Efficiently managing existing data is a challenge for many L&D teams. But I think it’s more important to ask about the data that you don’t possess. Why hasn’t it been collected or accessed? How could it inform key decisions about the learner experience and broader talent management strategy?
It’s important to identify gaps in our data access. Even more important is developing strategies to fill them. That’s the key to getting a full, well-informed view of our own operations as L&D pros.
There tend to be two kinds of barriers that prevent access to data. First, there are technical barriers. These are caused by software and data management practices that block the smooth flow of data. Second, and equally problematic, there are organizational barriers that create silos around and within the training team. These prevent people from considering data that they assume isn’t relevant to what they’re doing—often an incorrect assumption.
Let’s discuss each of these problem areas and explore how to fix them.
Technical BarriersTechnical barriers to data access typically aren’t caused by a single software system. Yes, there are software packages that gather data without the ability to report on it. Those systems lock data away from a human decision maker. You should try to identify such systems and find a way of accessing the data that they’re hiding.
But more importantly, consider how your data flows through the software ecosystem that you’ve constructed to manage your operations. If your systems are integrated and interconnected, then data gathered by one system should be easily accessible from any other system.
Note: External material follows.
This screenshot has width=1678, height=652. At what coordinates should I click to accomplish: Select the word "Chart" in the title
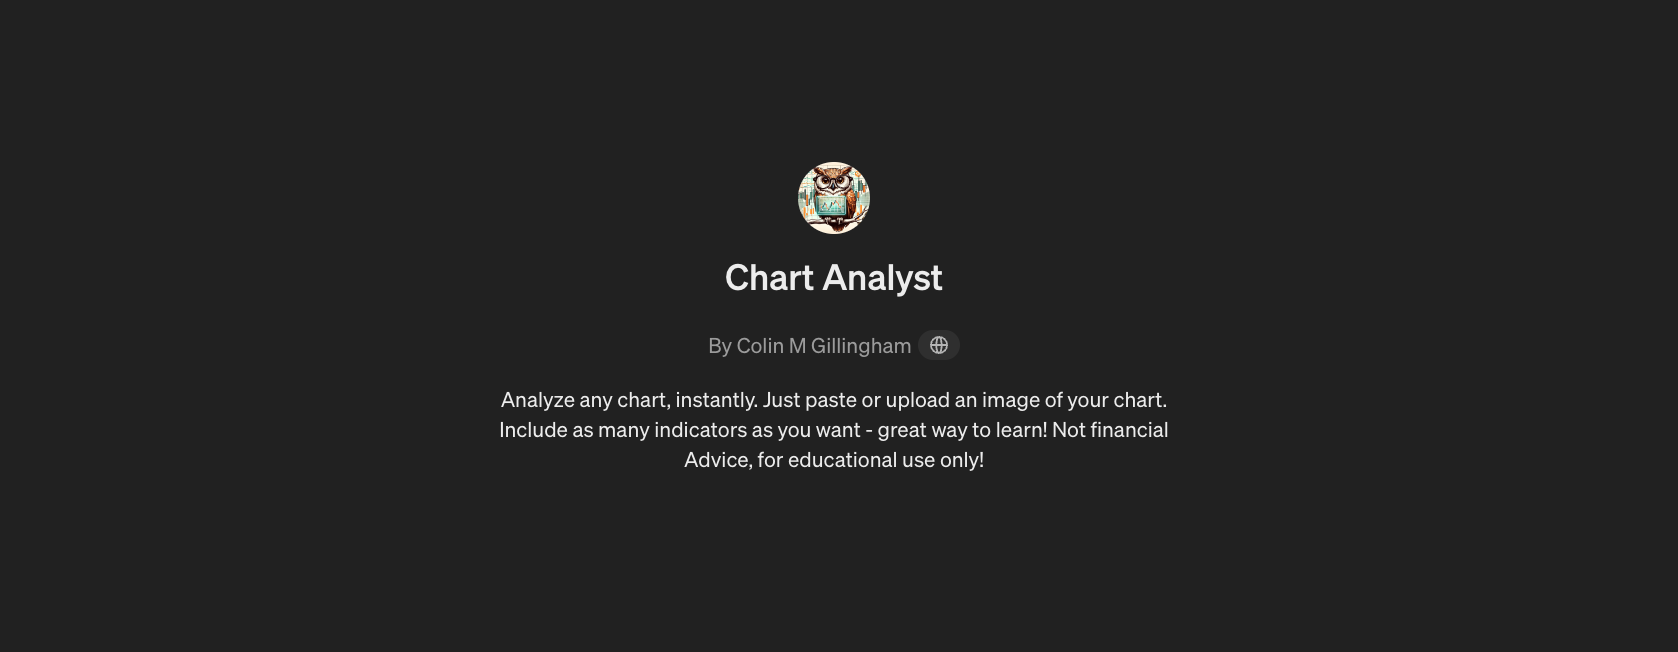(x=769, y=278)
More often, however, training teams use a dozen or more disconnected software systems, each managing one small aspect of training operations. Moving data between systems requires manually linking and synching, which takes valuable time and effort. It also increases the risk of errors. Unfortunately, these situations are common, and they create major blockers to the free movement of data within your system.
Organizational BarriersOrganizational blockers tend to arise from restrictive mindsets. Often, people believe that training data is all that’s relevant to the training team and that the data isn’t relevant to anyone outside of the training team. This leads to an artificial blockade of data and context.
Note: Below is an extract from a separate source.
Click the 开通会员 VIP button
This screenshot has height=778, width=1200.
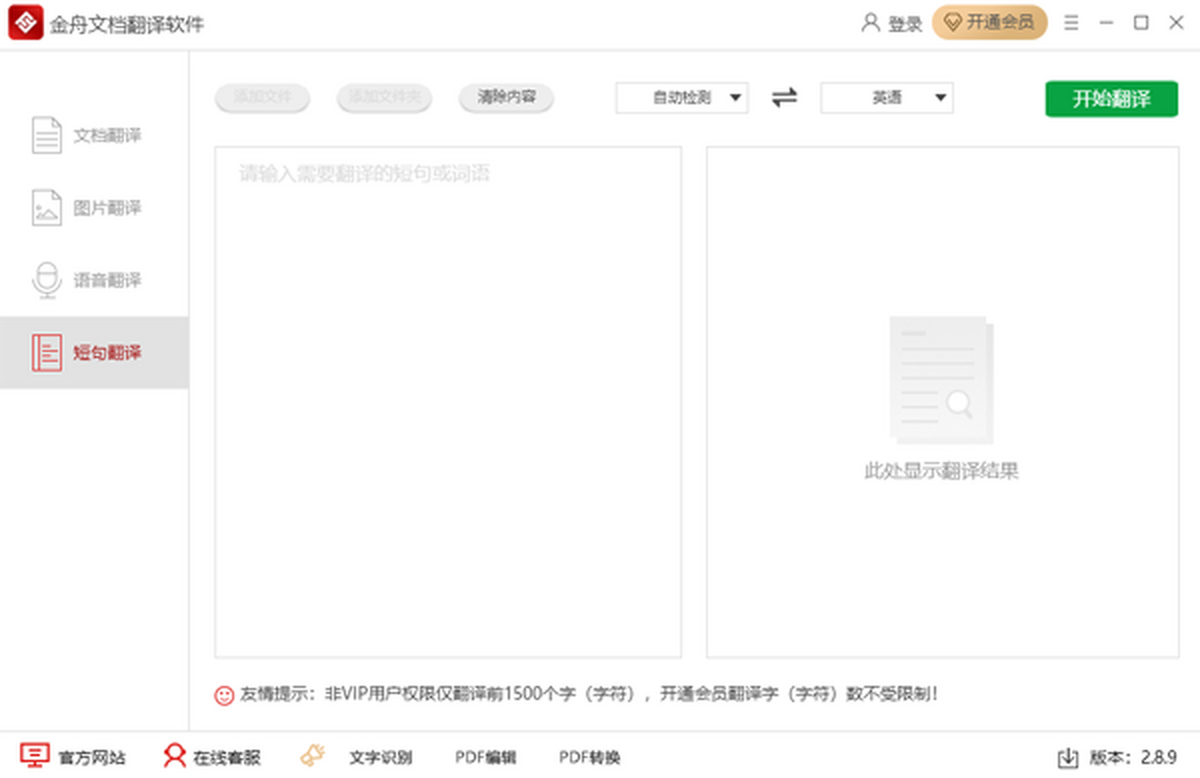(x=989, y=22)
In most companies, nearly every worker will interact with the training team. Despite this, there is usually poor communication between the training team and other departments. Collaboration and data sharing are rarely ingrained in organizational culture.
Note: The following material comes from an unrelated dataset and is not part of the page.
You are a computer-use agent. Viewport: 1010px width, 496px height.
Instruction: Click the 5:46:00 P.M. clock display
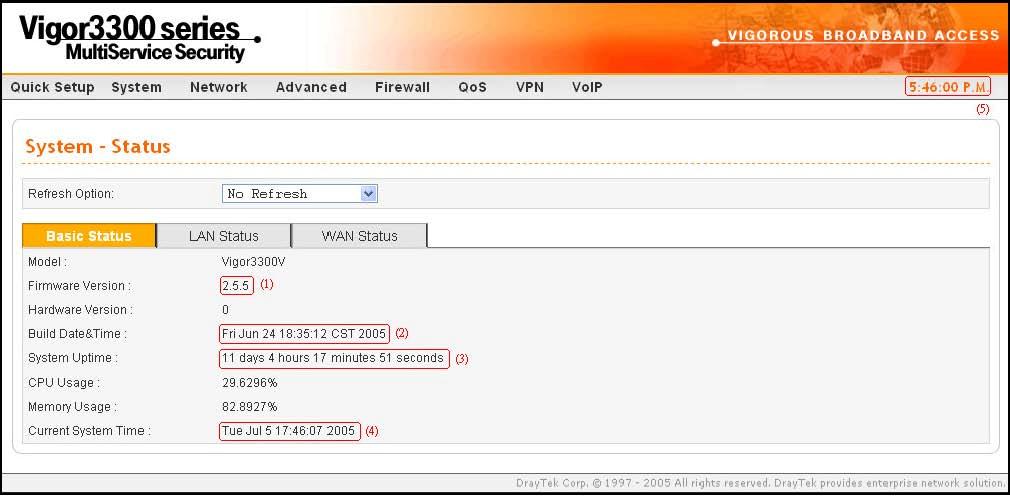click(x=948, y=87)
Additionally, the training team tends to wall itself off by focusing solely on training operations data. Yes, it’s important to know how many learners attended and passed a given course to keep track of operations. But does that data really describe the impact that training is having on the rest of the business? Proving the return on investment (ROI) of training means tracking the data that truly reflects the success or failure of the learning experience. When learners return to their jobs, do they apply what they learned to make a difference?
Access to data is something that’s often overlooked by L&D teams. However, it’s an essential part of developing a sustainable strategy for making data-driven decisions. Investing in your data architecture and in an open organizational data culture will pay off in the long term.